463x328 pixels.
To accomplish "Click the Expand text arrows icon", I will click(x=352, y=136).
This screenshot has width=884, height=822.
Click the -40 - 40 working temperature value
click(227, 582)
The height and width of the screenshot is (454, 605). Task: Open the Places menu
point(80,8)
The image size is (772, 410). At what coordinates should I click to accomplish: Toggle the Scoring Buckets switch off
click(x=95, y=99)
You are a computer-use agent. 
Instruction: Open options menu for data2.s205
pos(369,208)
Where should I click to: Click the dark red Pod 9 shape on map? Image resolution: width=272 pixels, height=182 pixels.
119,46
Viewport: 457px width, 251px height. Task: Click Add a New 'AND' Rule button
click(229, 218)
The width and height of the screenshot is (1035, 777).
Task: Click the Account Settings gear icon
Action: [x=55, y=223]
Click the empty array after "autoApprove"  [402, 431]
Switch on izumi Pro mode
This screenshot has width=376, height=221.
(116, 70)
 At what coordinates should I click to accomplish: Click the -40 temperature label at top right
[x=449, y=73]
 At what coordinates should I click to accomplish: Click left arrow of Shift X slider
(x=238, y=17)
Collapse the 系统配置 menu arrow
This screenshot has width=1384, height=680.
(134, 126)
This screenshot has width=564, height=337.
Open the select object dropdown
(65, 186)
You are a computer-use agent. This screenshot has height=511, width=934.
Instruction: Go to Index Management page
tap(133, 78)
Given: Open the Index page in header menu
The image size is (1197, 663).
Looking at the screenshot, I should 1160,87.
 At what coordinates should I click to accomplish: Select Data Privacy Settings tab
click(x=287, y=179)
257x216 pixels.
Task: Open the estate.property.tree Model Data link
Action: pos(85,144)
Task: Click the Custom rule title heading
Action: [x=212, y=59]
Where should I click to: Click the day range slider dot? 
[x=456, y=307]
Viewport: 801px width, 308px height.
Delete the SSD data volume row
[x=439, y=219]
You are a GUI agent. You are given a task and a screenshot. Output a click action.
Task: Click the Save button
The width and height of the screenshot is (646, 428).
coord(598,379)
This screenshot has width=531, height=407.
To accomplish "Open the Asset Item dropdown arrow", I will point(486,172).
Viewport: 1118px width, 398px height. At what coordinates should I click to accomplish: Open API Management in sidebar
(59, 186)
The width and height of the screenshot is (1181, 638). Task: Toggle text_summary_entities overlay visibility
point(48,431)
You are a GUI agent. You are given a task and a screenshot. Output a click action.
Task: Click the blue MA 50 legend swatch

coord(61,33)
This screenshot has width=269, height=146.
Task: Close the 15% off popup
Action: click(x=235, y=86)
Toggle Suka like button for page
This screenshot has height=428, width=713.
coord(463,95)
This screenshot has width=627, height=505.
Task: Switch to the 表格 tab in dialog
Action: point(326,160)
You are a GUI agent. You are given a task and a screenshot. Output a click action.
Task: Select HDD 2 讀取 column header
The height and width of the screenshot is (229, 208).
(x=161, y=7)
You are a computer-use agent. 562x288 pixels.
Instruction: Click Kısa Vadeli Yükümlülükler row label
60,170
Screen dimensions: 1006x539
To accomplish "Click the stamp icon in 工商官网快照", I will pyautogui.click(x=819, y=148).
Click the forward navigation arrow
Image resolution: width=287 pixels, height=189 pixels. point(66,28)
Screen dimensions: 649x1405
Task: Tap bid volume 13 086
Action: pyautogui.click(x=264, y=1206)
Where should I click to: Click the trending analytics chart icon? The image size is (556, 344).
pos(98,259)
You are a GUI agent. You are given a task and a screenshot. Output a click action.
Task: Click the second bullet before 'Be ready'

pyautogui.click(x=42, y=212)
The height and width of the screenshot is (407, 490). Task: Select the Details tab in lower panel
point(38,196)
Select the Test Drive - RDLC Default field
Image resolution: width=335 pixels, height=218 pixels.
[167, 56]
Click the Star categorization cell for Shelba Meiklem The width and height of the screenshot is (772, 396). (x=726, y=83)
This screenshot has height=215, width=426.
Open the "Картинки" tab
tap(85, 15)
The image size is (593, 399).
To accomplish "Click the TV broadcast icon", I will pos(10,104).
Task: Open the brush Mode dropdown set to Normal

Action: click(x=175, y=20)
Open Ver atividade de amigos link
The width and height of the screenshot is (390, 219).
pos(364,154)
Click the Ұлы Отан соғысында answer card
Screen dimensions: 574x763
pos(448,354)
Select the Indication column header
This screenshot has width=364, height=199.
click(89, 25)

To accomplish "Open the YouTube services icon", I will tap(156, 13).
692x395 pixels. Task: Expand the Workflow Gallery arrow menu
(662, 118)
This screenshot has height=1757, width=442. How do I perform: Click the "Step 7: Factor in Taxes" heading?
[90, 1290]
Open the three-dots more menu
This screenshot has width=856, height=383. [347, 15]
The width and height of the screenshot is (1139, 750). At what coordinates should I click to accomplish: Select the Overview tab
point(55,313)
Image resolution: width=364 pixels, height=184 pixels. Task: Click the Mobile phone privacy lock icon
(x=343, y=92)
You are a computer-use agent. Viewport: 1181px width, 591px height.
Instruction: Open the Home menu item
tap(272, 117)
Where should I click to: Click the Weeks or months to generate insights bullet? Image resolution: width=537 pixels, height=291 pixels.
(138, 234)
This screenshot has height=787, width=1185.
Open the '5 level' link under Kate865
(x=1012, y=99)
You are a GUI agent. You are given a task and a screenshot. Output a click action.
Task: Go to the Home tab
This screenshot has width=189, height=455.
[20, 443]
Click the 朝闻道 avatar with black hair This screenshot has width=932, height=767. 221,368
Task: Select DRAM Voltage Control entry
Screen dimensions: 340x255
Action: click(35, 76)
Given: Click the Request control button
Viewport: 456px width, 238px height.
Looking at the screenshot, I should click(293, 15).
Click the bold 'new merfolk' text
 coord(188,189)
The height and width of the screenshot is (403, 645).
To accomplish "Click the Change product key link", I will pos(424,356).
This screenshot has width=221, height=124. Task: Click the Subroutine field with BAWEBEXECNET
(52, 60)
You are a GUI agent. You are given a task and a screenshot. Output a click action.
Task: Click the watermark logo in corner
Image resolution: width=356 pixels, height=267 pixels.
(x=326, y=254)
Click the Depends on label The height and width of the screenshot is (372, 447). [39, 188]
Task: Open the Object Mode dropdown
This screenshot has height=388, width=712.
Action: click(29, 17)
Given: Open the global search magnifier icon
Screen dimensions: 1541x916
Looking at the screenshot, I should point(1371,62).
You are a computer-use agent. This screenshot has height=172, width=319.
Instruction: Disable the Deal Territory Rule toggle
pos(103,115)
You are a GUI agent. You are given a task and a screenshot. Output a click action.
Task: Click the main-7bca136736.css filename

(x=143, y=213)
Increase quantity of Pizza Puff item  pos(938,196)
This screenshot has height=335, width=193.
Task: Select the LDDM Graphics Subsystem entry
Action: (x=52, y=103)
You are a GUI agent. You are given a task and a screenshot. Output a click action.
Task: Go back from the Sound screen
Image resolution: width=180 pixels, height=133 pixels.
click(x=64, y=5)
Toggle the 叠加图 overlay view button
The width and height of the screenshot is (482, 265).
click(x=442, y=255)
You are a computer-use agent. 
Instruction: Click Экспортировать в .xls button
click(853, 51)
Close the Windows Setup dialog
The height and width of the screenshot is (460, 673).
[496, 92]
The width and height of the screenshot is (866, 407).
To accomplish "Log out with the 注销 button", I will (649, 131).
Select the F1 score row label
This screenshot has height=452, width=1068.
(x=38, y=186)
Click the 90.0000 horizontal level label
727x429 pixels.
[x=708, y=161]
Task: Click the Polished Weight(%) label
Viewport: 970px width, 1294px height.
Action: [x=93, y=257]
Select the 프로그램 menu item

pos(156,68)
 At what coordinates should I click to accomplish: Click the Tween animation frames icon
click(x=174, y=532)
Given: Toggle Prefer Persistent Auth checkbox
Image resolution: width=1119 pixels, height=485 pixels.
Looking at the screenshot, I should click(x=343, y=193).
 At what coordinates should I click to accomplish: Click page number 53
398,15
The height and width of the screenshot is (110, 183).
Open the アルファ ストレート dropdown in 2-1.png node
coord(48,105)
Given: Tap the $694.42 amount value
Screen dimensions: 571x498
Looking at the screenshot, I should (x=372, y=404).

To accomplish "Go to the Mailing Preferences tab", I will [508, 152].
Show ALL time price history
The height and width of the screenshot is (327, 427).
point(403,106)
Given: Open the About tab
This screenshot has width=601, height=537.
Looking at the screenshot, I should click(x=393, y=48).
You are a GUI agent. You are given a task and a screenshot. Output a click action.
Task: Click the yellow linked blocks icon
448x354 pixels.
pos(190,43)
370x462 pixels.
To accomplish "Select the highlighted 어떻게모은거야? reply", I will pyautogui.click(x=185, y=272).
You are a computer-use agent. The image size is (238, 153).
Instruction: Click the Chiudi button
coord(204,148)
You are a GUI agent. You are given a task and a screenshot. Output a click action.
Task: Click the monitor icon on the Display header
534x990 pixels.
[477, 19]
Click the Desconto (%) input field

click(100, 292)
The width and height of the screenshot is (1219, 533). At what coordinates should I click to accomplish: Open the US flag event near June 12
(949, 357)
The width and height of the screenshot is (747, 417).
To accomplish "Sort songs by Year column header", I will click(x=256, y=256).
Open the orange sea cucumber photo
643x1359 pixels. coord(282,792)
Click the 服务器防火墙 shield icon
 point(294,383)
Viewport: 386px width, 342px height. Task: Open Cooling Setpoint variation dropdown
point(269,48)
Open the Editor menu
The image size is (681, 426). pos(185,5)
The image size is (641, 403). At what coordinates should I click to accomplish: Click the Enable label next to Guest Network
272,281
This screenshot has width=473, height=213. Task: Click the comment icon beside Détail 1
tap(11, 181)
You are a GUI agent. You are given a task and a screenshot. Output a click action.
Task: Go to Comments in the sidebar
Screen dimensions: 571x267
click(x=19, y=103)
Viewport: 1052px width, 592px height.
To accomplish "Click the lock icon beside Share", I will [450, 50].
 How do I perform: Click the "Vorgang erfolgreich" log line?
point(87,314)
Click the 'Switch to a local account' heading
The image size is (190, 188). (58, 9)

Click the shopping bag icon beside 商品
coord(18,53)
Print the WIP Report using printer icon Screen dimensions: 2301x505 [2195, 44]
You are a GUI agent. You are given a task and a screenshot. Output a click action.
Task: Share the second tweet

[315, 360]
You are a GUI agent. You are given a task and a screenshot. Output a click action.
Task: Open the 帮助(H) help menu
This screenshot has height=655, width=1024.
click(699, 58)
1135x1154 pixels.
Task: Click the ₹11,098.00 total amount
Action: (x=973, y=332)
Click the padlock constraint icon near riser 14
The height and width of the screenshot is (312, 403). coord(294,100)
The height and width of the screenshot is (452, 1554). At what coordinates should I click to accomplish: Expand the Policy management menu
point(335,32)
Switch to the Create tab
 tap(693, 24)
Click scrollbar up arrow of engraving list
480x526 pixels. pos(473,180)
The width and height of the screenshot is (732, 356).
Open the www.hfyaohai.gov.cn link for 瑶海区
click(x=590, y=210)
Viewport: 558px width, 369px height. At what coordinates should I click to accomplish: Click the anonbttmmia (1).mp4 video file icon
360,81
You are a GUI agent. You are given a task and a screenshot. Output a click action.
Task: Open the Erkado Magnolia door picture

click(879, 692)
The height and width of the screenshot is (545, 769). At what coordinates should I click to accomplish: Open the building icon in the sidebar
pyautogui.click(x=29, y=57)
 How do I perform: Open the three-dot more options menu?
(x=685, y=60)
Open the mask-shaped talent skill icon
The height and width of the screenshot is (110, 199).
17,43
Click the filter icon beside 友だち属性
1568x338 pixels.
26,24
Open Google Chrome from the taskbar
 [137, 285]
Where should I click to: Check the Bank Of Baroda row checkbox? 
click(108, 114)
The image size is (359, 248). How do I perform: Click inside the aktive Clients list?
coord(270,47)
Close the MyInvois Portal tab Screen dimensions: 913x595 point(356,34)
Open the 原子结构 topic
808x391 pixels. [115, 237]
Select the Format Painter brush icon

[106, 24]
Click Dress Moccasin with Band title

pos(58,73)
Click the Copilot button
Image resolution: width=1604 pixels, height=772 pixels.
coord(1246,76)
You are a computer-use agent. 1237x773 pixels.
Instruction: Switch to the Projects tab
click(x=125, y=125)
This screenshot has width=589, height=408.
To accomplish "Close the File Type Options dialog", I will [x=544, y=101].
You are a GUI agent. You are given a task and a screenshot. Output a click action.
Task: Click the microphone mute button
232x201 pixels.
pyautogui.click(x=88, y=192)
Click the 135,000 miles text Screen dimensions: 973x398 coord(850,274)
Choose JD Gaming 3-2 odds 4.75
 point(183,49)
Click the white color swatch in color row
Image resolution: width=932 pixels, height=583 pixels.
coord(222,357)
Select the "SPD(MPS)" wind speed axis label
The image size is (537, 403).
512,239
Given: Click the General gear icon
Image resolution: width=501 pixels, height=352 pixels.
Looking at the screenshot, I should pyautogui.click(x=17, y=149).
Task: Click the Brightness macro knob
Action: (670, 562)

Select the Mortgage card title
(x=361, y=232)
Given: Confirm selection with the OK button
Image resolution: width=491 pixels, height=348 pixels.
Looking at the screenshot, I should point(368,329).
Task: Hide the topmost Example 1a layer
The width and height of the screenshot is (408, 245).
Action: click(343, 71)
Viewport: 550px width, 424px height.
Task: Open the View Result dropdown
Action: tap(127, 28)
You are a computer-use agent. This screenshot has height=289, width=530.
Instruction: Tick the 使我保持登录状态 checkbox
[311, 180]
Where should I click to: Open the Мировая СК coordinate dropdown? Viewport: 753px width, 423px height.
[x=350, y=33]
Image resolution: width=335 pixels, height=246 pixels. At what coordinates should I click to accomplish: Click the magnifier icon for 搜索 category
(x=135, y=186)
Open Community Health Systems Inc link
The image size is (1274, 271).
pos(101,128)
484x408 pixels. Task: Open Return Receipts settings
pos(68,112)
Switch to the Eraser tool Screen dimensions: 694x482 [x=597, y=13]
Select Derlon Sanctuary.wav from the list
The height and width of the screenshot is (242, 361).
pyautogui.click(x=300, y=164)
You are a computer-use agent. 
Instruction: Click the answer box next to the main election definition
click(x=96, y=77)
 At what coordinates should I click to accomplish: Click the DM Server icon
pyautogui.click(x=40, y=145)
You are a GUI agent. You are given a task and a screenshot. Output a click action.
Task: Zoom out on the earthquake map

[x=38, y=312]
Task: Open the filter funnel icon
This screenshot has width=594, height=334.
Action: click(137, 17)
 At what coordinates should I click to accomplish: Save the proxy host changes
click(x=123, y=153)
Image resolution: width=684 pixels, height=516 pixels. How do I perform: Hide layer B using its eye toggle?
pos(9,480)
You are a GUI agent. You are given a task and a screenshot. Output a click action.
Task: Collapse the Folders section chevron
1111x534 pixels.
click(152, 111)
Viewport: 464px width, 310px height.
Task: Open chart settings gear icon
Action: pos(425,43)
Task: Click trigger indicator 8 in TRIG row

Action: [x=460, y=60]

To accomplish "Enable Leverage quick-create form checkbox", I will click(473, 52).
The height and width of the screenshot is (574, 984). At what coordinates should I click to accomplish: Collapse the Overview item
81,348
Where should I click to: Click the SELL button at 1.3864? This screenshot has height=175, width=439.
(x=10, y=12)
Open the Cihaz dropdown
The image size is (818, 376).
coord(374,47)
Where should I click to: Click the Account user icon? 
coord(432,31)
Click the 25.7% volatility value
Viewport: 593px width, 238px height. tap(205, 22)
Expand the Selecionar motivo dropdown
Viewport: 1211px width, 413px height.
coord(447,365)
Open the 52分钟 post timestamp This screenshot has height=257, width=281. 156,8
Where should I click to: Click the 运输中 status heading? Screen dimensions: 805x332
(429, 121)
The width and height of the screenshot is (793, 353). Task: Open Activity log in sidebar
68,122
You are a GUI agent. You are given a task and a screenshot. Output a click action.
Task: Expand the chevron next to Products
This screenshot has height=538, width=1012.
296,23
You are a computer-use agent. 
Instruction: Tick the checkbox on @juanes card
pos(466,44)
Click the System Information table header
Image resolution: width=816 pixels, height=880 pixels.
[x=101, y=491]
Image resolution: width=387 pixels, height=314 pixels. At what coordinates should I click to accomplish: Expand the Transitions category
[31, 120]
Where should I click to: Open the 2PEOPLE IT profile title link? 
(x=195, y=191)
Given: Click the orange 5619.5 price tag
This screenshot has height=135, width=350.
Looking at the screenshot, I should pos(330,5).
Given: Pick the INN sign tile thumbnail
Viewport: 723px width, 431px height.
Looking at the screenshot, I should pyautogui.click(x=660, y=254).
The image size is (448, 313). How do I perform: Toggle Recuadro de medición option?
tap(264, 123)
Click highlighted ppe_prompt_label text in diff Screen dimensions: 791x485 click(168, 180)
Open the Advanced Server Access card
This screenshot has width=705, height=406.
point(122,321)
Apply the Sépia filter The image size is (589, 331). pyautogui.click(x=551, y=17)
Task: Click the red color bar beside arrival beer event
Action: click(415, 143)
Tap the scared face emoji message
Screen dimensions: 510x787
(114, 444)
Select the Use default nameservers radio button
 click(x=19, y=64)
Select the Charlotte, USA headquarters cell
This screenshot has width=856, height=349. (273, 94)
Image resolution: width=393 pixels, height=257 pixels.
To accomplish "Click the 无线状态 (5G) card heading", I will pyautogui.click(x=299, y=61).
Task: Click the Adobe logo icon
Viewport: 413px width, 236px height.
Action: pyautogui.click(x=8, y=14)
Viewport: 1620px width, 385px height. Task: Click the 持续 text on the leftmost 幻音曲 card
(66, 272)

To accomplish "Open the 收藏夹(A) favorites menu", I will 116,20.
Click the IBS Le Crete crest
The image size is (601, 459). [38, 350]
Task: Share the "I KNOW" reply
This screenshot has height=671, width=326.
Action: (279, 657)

• **WHAT TO PRODUCE**: Write down again, exactly as given, only the lines above that fall from the line with "692x395 pixels. Task: Expand" to the line with "The height and width of the screenshot is (403, 645).", inclusive.

• **TASK OUTPUT**:
692x395 pixels. Task: Expand the Workflow Gallery arrow menu
(662, 118)
This screenshot has height=1757, width=442. How do I perform: Click the "Step 7: Factor in Taxes" heading?
[90, 1290]
Open the three-dots more menu
This screenshot has width=856, height=383. [347, 15]
The width and height of the screenshot is (1139, 750). At what coordinates should I click to accomplish: Select the Overview tab
point(55,313)
Image resolution: width=364 pixels, height=184 pixels. Task: Click the Mobile phone privacy lock icon
(x=343, y=92)
You are a computer-use agent. Viewport: 1181px width, 591px height.
Instruction: Open the Home menu item
tap(272, 117)
Where should I click to: Click the Weeks or months to generate insights bullet? Image resolution: width=537 pixels, height=291 pixels.
(138, 234)
This screenshot has height=787, width=1185.
Open the '5 level' link under Kate865
(x=1012, y=99)
You are a GUI agent. You are given a task and a screenshot. Output a click action.
Task: Go to the Home tab
This screenshot has width=189, height=455.
[20, 443]
Click the 朝闻道 avatar with black hair This screenshot has width=932, height=767. 221,368
Task: Select DRAM Voltage Control entry
Screen dimensions: 340x255
Action: click(35, 76)
Given: Click the Request control button
Viewport: 456px width, 238px height.
Looking at the screenshot, I should click(293, 15).
Click the bold 'new merfolk' text
 coord(188,189)
The height and width of the screenshot is (403, 645).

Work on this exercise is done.